10 ago. 2012

LA FORMACIÓN DEL FRENTE POPULAR (I)

En Europa, la organización democrática de varios Estados se hallaba en crisis.  Las derechas adoptaban como reacción una actitud violenta.  En Alemania e Italia había triunfado el fascismo.  El marasmo económico y social favorecí el surgimiento de ideologías y posturas extremistas de cualquier signo.  Las izquierdas se unían en Frentes Populares, en los que convergían la izquierda burguesa y el comunismo.  En España, el Frente Popular se asemejaba a los europeos, aunque debemos matizar que en su formación no tenía gran importancia el comunismo, ya que el comunismo español, a diferencia del francés, contaba con efectivos más reducidos y eran, en parte, de procedencia anarquista.
Hemos hablado anteriormente de la deflación económica, de la reacción social con despidos y contrarreforma agraria, de los escándalos lerrouxianos, de las posturas de Alcalá Zamora, de los equívocos en torno a Gil Robles...
Sobre este telón de fondo debe verse el nacimiento del Frente Popular, la coalición electoral de republicanos y socialistas que habría de triunfar en las elecciones de febrero.  Pese a todas sus acusaciones de que las elecciones de noviembre de 1933 habían sido una añagaza, la izquierda sabía perfectamente que había sido derrotada por su propia falta de unidad.  Ahora había que crear nuevamente esa unidad sobre la base de un programa de amnistía para los rebeldes de octubre, un acuerdo mínimo sobre un programa de reforma social y educativa, y la libertad para las organizaciones de la clase obrera, todo lo cual debía ser realizado por un gobierno de la izquierda republicana, apoyado por los votos socialistas.
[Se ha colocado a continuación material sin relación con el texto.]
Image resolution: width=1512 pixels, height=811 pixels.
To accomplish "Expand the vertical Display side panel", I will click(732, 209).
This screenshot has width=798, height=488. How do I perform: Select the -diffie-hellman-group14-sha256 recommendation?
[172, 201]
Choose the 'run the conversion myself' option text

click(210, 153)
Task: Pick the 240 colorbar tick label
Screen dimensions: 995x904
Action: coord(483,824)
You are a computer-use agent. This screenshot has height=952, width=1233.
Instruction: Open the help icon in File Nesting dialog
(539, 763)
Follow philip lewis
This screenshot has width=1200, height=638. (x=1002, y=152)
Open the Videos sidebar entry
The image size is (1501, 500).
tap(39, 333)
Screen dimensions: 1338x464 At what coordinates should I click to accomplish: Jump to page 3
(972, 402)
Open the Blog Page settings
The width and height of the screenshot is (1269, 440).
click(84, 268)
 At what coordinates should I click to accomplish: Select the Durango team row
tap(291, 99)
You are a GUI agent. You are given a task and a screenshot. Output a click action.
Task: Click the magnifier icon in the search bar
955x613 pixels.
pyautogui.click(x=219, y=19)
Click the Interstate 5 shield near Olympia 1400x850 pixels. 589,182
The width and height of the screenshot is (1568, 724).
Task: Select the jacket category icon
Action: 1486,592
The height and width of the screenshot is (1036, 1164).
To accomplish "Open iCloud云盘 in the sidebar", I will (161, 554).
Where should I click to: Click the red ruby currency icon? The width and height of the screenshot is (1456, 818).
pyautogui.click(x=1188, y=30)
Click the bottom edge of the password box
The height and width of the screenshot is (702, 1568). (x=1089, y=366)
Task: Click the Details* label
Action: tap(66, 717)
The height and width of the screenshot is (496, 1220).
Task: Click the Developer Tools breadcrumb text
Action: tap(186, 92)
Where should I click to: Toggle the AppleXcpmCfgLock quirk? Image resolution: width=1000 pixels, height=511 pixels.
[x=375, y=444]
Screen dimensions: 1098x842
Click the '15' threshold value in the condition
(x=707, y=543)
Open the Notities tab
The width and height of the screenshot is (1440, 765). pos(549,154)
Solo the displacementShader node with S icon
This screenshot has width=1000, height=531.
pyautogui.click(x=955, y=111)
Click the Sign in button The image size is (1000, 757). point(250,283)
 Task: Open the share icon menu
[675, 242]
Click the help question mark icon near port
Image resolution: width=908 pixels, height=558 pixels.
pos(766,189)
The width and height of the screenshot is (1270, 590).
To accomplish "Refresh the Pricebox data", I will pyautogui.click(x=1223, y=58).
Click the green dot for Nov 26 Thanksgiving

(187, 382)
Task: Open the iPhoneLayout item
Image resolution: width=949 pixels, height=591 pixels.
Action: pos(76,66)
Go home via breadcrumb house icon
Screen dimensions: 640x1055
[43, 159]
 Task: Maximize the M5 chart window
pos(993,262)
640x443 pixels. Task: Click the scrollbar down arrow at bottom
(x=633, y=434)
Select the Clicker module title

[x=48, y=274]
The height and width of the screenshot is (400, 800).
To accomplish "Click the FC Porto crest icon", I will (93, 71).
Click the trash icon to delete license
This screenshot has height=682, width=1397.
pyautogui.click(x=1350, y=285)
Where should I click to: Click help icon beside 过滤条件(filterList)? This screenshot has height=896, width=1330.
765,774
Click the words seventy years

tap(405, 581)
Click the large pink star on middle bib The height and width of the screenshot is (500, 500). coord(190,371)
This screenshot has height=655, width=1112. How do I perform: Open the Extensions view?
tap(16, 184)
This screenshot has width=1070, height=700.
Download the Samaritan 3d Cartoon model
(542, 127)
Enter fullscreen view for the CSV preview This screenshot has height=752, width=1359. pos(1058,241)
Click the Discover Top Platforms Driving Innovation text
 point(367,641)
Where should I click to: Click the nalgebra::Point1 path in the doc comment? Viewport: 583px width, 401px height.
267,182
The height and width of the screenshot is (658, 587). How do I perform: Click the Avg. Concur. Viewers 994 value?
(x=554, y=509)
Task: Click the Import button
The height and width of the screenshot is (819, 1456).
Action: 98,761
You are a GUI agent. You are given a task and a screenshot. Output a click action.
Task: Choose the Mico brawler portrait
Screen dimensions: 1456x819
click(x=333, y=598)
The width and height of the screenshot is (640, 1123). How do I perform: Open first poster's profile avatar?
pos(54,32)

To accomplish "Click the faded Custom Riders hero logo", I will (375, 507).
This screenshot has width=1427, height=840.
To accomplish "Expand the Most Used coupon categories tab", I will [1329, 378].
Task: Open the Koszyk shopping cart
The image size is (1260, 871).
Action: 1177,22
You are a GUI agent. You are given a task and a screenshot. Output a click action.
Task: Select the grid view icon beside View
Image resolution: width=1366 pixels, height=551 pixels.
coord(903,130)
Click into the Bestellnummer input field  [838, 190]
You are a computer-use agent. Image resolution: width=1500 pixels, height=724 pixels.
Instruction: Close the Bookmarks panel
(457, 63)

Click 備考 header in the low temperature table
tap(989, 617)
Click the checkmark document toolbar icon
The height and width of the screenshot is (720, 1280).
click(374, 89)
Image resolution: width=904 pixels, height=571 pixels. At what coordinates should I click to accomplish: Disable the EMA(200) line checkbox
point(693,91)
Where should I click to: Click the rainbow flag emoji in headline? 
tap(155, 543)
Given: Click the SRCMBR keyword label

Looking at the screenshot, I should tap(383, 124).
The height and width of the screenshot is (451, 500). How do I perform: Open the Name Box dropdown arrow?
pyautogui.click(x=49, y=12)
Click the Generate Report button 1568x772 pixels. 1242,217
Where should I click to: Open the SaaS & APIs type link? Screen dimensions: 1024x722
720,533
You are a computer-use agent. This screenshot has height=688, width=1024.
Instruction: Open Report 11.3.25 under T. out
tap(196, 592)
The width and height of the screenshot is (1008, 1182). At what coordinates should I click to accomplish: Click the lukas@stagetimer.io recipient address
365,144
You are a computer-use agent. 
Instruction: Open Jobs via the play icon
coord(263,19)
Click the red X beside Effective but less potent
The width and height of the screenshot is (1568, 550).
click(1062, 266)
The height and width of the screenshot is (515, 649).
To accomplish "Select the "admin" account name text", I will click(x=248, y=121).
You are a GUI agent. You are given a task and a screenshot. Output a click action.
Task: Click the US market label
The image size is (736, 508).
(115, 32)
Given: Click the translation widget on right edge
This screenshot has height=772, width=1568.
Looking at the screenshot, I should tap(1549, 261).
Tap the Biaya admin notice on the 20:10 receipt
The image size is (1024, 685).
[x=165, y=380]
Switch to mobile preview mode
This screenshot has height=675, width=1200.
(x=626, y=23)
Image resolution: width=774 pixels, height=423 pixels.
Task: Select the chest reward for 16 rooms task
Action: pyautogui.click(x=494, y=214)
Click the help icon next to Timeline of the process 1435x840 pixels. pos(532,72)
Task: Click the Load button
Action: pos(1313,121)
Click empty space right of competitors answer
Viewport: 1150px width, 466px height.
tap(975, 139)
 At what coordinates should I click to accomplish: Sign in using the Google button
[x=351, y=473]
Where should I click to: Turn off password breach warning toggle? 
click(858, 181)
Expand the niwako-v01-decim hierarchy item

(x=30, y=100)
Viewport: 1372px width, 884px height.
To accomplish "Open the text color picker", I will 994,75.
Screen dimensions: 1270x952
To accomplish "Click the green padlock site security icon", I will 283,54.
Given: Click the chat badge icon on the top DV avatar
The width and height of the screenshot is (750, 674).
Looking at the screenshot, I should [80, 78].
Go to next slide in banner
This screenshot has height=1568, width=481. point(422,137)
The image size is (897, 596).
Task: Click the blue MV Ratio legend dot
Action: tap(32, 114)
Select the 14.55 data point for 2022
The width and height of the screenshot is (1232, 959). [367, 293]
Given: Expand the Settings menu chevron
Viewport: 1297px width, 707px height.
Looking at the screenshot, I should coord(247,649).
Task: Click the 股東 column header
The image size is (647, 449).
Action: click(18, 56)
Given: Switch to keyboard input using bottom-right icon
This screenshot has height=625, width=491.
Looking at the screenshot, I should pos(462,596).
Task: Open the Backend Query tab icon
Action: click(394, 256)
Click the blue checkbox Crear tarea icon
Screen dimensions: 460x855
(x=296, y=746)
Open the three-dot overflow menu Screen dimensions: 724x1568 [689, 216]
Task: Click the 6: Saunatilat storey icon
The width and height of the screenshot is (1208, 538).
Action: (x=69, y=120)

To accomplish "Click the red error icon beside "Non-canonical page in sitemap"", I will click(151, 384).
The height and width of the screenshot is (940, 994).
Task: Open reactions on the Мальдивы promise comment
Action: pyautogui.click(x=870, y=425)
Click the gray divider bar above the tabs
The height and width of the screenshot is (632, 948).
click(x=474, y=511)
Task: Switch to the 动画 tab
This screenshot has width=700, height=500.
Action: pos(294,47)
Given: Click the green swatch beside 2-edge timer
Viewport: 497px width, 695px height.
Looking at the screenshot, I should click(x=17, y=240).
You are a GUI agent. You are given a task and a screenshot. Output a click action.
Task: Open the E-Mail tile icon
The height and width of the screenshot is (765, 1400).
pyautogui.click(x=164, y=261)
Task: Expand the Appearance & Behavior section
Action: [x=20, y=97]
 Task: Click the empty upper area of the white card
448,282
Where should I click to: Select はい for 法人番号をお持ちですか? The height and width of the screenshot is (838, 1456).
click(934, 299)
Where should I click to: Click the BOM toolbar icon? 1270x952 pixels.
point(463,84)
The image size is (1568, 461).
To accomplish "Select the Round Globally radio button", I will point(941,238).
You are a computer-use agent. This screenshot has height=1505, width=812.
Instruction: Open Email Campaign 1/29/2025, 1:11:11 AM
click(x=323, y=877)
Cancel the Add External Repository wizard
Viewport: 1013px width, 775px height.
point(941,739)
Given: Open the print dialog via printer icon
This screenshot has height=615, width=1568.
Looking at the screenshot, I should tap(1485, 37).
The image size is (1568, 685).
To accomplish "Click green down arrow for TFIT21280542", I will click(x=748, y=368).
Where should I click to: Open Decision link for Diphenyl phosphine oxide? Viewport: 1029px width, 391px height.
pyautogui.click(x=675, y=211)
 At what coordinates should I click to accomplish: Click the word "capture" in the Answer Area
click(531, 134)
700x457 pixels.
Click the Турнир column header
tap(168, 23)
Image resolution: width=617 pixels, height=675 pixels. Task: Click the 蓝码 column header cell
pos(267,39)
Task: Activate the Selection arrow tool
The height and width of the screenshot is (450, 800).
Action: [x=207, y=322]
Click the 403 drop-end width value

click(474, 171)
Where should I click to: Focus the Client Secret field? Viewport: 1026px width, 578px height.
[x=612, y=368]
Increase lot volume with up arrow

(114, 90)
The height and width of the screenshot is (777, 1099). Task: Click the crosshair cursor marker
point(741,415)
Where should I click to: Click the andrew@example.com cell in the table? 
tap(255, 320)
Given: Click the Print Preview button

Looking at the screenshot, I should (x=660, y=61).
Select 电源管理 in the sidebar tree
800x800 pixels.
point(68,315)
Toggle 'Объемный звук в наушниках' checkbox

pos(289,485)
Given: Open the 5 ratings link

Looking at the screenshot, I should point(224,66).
El inspirador del Frente Popular, en el que venía ya pensando y trabajando desde la primavera de 1935, era Manuel Azaña.
Azaña había hecho un análisis bastante acertado de los resultados de las elecciones de 1933.  La ruptura de la coalición de las izquierdas les había pasado factura y provocado un desastre; por esa causa, el sistema electoral creado por ellos -basado en las coaliciones- se había vuelto contra ellos mismos.
Apreciando el error, Azaña se lanzó a remediarlo en el futuro.  Primero había que reconstruir los partidos de la izquierda burguesa.  Lentamente fueron limadas las diferencias de personalidad, ya que sus ideologías no variaban mucho.
Pronto se fusionaron la O.R.G.A. de Casares Quiroga y los radicales socialistas independientes de Marcelino Domingo con la Acción Republicana de Azaña, originando la Izquierda Republicana.
Por otra parte, el Partido Radical Socialista Ortodoxo de Gordón Ordás se fusionó con el grupo de los radicales demócratas de Martínez Barrio, dando lugar a Unión Republicana.
Para captar al mayor número de intelectuales, Felipe Sánchez Román fundó el Partido Nacional Republicano.  Bajo el manto constitucional y democrático tejido por Azaña, el primero de abril de 1935 firmaron un "manifiesto de Conjunción Política" la Izquierda Republicana, la Unión Republicana y el Partido Nacional Republicano.
Quedaban, pues, unidas todas las izquierdas republicanas, lanzándose a una campaña que parecía electoral y que hacía presumir el triunfo del Frente Popular.
El eje de todo ello fue Azaña, quien pronunció una serie de discursos ante auditorios cada vez más numerosos, proponiendo un retorno al programa del primer bienio: una reforma agraria más rápida, remediar el crecidísimo paro, terminar con la corrupción y la represión características de la época de Lerroux...
Ésta era la conclusión de la Internacional Comunista: todas las fuerzas republicanas de izquierda, socialistas y comunistas debían formar un Frente Popular para oponerse al fascismo, enemigo más inmediato y virulento que el capitalismo.
En este momento cabía preguntarse: ¿se unirían los partidos obreros españoles a las izquierdas republicanas burguesas organizadas por Azaña?  ¿Serían capaces los partidos obreros de unirse entre sí?